Exercise description => Tally every line in the data that has the word "info" and report only the total.

[Opening Extracted data section]

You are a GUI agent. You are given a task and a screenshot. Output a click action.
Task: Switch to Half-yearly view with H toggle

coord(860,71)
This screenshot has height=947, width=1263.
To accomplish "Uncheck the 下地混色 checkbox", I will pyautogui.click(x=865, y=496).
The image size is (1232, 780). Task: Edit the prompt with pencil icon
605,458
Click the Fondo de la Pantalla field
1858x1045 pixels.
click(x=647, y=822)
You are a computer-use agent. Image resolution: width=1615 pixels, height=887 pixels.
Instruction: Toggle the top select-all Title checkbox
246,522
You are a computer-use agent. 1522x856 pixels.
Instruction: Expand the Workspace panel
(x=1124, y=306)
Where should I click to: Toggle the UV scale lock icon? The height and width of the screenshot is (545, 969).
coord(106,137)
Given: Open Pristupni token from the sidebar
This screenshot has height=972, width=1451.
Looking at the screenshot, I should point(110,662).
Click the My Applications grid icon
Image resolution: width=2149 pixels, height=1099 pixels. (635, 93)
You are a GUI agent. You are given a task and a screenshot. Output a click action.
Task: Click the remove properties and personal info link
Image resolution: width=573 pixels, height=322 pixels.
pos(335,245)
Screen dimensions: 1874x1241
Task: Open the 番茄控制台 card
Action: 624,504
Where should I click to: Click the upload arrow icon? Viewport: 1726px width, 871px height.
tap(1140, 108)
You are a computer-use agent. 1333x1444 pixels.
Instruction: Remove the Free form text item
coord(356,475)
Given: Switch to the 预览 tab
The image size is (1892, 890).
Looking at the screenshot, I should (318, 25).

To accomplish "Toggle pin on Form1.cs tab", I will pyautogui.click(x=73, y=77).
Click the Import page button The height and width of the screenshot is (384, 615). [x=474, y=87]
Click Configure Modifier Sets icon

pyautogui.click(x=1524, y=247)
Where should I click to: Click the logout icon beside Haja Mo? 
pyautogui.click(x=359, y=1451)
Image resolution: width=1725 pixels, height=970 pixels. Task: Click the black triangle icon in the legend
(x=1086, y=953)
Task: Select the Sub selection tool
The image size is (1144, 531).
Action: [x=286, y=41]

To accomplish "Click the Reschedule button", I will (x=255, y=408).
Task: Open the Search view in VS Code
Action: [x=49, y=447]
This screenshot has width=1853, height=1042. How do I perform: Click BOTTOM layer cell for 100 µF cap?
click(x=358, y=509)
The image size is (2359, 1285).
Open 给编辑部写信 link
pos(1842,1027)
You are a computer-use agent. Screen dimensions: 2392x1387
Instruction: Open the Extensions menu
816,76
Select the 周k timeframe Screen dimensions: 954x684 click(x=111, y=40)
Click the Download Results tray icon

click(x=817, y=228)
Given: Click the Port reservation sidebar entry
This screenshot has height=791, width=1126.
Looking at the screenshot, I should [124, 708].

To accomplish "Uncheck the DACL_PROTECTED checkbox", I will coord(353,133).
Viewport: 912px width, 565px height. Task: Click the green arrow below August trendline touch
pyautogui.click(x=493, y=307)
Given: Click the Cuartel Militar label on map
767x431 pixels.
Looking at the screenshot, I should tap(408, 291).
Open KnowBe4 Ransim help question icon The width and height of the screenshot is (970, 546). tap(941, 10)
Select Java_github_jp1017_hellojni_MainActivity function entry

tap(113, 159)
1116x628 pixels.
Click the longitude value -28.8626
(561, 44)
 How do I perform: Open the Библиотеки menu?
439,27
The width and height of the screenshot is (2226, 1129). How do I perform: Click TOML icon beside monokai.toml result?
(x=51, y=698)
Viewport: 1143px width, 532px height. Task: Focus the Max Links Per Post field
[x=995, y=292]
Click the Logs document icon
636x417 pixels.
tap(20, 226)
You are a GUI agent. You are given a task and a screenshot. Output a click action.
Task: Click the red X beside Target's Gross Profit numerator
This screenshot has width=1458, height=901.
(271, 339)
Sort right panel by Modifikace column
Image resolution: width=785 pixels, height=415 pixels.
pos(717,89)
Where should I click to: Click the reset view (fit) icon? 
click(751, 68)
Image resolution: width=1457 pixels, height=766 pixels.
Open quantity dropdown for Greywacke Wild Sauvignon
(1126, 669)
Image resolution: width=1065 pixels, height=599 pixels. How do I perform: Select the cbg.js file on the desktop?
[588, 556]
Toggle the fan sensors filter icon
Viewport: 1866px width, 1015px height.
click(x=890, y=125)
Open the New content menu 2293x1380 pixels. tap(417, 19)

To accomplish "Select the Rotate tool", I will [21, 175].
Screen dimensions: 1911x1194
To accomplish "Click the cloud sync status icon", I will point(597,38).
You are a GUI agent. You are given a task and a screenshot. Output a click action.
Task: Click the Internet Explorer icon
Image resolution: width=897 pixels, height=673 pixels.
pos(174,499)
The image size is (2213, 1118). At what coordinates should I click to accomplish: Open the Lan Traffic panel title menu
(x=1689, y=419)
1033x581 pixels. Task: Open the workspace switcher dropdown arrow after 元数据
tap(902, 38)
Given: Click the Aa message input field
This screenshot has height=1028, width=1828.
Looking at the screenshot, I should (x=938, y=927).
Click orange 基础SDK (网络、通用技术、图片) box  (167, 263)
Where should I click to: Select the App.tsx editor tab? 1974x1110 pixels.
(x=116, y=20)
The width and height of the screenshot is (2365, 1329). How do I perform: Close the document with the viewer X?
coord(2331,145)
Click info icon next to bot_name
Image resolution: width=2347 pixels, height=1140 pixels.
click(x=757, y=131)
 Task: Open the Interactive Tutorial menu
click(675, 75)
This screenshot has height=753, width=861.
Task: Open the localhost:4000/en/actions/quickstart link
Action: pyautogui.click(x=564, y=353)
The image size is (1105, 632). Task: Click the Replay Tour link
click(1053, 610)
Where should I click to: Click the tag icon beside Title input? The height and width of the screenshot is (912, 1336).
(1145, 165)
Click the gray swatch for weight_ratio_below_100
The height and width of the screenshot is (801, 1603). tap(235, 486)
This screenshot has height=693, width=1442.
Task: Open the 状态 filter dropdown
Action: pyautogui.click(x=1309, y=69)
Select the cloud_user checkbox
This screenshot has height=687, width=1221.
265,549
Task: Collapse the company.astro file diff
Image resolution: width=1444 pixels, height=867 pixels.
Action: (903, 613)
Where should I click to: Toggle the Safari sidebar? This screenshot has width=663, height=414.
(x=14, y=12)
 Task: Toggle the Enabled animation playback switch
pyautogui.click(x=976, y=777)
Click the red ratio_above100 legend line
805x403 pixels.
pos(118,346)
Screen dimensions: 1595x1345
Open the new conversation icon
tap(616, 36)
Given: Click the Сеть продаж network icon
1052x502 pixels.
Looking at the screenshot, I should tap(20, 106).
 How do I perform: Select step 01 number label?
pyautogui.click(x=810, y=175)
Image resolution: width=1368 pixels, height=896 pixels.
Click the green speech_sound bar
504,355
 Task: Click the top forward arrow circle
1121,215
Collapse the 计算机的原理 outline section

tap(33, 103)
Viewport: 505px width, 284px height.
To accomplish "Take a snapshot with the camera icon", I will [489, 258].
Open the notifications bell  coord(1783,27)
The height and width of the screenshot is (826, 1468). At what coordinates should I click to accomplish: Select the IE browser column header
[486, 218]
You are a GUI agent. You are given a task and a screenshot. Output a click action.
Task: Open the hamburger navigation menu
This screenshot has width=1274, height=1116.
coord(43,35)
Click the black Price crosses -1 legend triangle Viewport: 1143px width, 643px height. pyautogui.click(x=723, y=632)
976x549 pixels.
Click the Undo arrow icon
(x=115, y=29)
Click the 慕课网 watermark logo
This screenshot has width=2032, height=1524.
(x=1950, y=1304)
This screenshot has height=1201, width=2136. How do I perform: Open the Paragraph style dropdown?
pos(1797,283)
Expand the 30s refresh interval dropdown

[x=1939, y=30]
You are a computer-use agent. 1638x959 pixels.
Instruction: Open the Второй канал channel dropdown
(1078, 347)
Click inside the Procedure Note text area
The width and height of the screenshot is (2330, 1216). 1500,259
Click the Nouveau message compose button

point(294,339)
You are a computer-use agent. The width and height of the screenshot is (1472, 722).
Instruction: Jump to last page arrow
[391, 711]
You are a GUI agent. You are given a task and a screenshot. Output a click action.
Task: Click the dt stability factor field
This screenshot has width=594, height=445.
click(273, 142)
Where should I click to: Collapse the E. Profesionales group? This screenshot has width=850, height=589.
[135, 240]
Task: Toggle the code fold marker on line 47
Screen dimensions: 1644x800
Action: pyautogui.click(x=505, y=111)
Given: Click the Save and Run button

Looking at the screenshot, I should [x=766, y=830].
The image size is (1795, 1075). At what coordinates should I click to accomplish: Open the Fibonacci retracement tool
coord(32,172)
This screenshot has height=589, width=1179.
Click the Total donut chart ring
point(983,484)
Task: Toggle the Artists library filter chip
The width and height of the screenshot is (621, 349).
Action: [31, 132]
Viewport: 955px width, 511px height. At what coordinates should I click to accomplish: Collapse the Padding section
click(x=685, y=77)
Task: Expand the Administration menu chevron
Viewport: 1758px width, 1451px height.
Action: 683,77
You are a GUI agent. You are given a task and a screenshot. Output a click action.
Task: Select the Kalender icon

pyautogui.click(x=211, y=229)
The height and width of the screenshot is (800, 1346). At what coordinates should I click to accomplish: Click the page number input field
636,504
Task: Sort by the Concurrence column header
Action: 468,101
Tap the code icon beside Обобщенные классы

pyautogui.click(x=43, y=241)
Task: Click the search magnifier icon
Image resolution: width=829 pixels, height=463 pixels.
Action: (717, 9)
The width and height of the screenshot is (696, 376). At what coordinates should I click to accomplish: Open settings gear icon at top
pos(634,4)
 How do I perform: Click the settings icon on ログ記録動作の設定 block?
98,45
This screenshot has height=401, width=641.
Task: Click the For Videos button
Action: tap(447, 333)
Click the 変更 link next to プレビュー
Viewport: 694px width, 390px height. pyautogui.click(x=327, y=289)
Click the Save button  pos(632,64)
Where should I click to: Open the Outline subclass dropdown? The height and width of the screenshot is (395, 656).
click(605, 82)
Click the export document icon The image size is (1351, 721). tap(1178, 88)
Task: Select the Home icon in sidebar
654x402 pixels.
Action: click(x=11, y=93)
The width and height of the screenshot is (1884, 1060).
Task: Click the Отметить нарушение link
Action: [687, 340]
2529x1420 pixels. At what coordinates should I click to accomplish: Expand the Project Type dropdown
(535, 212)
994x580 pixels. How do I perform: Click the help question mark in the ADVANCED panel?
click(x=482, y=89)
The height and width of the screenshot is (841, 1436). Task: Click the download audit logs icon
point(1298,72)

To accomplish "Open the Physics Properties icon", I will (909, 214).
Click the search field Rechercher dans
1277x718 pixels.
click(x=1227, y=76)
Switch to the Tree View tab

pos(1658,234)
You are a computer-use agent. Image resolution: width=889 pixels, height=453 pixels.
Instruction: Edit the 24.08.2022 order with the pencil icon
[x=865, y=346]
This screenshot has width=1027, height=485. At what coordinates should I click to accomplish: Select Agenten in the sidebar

[Closing Extracted data section]

Answer to this problem => 2